Shapiro makes the same point in a Newsweek essay. "It's axiomatic to the American system of government that sovereignty is divided such that states wield power in their domains, while Washington, D.C. governs national issues like defense and interstate commerce," he writes. "Modern constitutional law has blurred that distinction and expanded federal power, but there's still no question that the Virginia Department of Labor could impose an occupational vaccine mandate in my home state, while OSHA's attempt to do so has literally become a federal case."

Shapiro notes that "federal lawmaking powers are constitutionally enumerated—and thus limited to those listed in Article I, Section 8—while states enjoy a broader 'police power' to regulate on behalf of public health, safety, welfare and morals." This is the crucial distinction that Sotomayor blurred when she talked about a federal "police power."

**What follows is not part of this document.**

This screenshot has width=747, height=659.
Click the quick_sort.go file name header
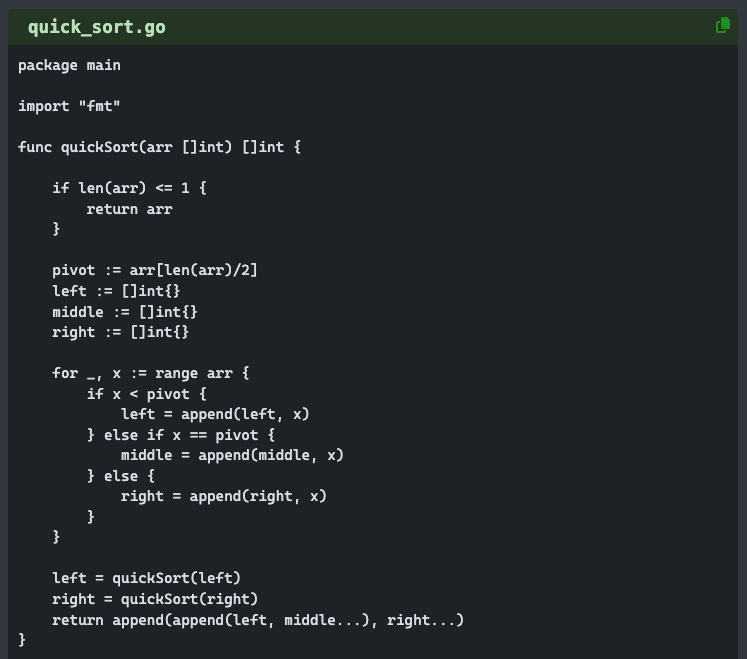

When President Joe Biden announced the OSHA rule in September, he presented it as part of his plan for "vaccinating the unvaccinated." MSNBC anchor Stephanie Ruhle called the ETS "the ultimate work-around for the Federal govt to require vaccinations." White House Chief of Staff Ronald Klain retweeted Ruhle's comment, reinforcing the impression that Biden was trying to disguise a general vaccine mandate as a workplace safety measure authorized by the Commerce Clause.

On Friday, Chief Justice John Roberts alluded to that incident, saying the ETS "has been referred to…as a work-around." Justice Neil Gorsuch used the same term. "Given that no federal agency can impose a general mandate, precisely because the federal government lacks a police power," Shapiro writes, "OSHA's 'work-around' is just an attempted short-circuiting of the law."